El incentivo de la mayoría de los que planeaban esto no era científico, ni histórico, ni sentimental, sino económico. El Titanic debía de guardar en su interior un fabuloso tesoro. Se daba por hecho, por ejemplo, la existencia de una caja fuerte con gemas valoradas en 125 millones de dólares que la multinacional diamantífera sudafricana De Beers envió en aquella travesía. Otros botines eran más especulativos: en la encuesta posterior al naufragio, un estibador habló de que habían cargado una gran cantidad de lingotes de oro. Eso dio origen a una de las más absurdas teorías sobre la tragedia del Titanic, según la cual el oro estaba destinado a pagar armas compradas por el gobierno británico en Estados Unidos, con vistas a la próxima Primera Guerra Mundial y, en consecuencia, había sido un sabotaje alemán lo que hundió el transatlántico.

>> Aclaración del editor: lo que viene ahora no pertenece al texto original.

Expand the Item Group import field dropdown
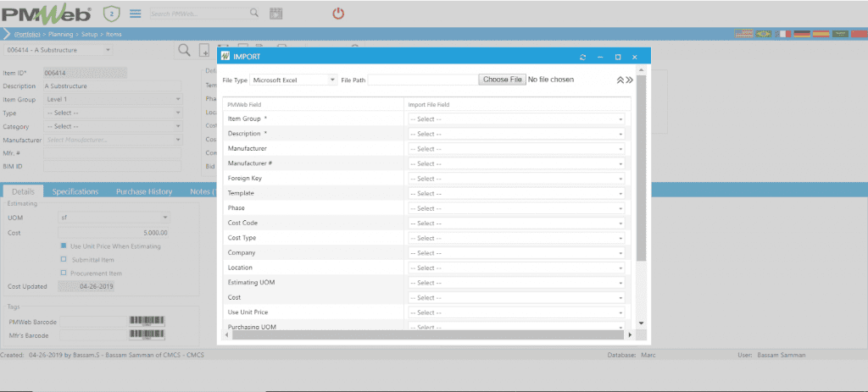pyautogui.click(x=517, y=119)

Sin embargo, antes de nada había que localizar el barco. Por desgracia, los métodos de navegación de la época implicaban calcular su velocidad en relación con la posición de las estrellas y la hora. Hoy sabemos que la última posición conocida del navío erraba en casi 22 kilómetros, lo que podría explicarse debido a un error al mover las agujas de los relojes en el cambio de zona horaria. De modo que en la nave insumergible falló la tarea más importante del oficial de navegación y lo más importante que debía confirmar el capitán del buque, enviando a los barcos de rescate al lugar equivocado.
Ya en 1953 un equipo norteamericano intentó la búsqueda del Titanic, mientras que en 1977 hubo un proyecto alemán de localizar y reflotar el transatlántico. Un año después, adelantándose a los hechos, un ingeniero inglés llamado Douglas Wooly reclamó en un juzgado la propiedad del Titanic, aprovechando que no existía ningún propietario legal del mismo, lo que le sirvió para recabar financiación para otro frustrado proyecto de búsqueda.

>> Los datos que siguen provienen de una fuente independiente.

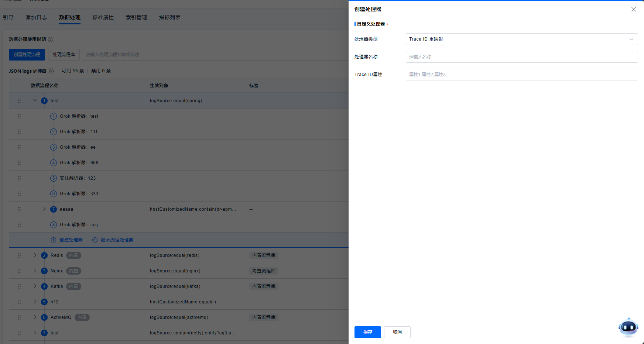Click the 保存 button

point(367,332)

En esos mismos años setenta, Robert D. Ballard, un joven científico del Instituto Oceanográfico Woods Hole (WHOI), se impuso un objetivo: usar la tecnología que estaban desarrollando sus colegas y él para solucionar el mayor misterio marítimo de todos los tiempos. Su plan tomó forma en 1977, cuando la empresa Alcoa cedió al Instituto su barco de salvamento. El barco disponía de una gran sonda que podía enviar instrumentos a 900 metros de profundidad, cedida por la empresa Westinghouse. La Marina norteamericana les suministró el sistema de iluminación y equipo por valor de 600 000 dólares. Pero la primera salida del barco fue un fracaso. Se rompió la sonda y el contrapeso se vino abajo e impactó en la cubierta, destrozando el buque. No organizarían otra expedición al Titanic durante casi una década.
Entretanto aparecieron otros dos personajes a la caza del Titanic: el comandante John Grattam y el petrolero Jack Grimm.
Grattam era un antiguo oficial de la Marina británica que había participado en numerosas operaciones de rescate de materiales hundidos. Grattam sostenía que el Titanic no se había hundido en el lugar «oficial» —en lo que acertaba— y pretendía haber calculado las coordenadas reales. Con sentido del espectáculo depositó en un banco una caja fuerte donde se suponía encerrada tan valiosa información. El caso es que negoció para su compañía Seawise and Titanic Salvage el apoyo financiero de un consorcio japonés formado para la empresa, Japanese Titanic Team, pero su proyecto no llegaría a materializarse.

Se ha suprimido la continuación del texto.